What remains challenging in this technological pursuit is that facial expressions are highly distinctive. Facial expressions can be encoded and mapped with Facial Action Coding System (FACS), a taxonomy of facial action units (FAU), but there are still limitations to capturing a wide range of expressions. 
 
At CVPR, the annual computer vision conference, Bjorn Stenger and Geethu Jacob discussed their recent experiments and methods to accurately capture the subtleties of facial changes and the spatial regions of FAU. As part of their accepted conference paper, "Facial Action Unit Detection With Transformers," they propose a new architecture that includes attention branch networks, a branch structure for estimating attention, to focus on the spatial regions of action units, and a module using a transformer encoder to estimate and capture different FAU relationships; this is combined with the adoption of a Tversky loss function and a contrastive loss term, improving the flexibility and performance of the model and detecting multiple classifications. 
 
While conducting more experiments is warranted, the researchers had positive results which suggest that the proposed method outperforms prior works on action units on public datasets, BP4D and DISFA. Specifically for both datasets, using the F1 score, their method is at least 2% better than other state-of-the-art methodologies with significantly more attention maps and supervision.  
 
While facial recognition technology is not yet invincible, Bjorn and Geethu are taking incremental but important steps to improving accuracy, creating better accountability, and pushing confidence thresholds for more widespread deployment.
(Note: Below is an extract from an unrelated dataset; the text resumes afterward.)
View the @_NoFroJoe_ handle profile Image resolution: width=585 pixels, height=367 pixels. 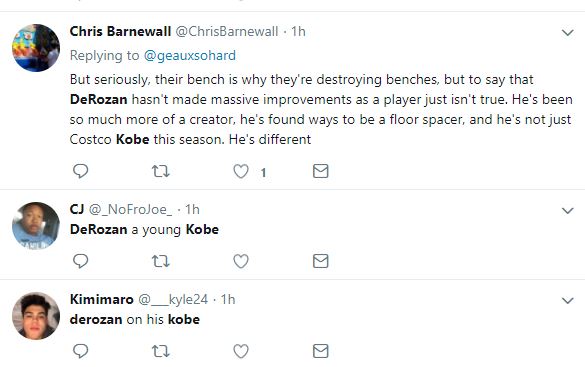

At Rakuten, it is often the case that there are several models doing the same work with different data. Designing a single unified deep learning model which provides similar performance as an individual model is an area they will continue to research. They will also continue to explore multi-task learning from blackbox state-of-the-art deep learning models and multi-label classifications in long-tailed datasets, where data imbalances can frequently occur, and review the current literature and how it can be useful for Rakuten data moving forward.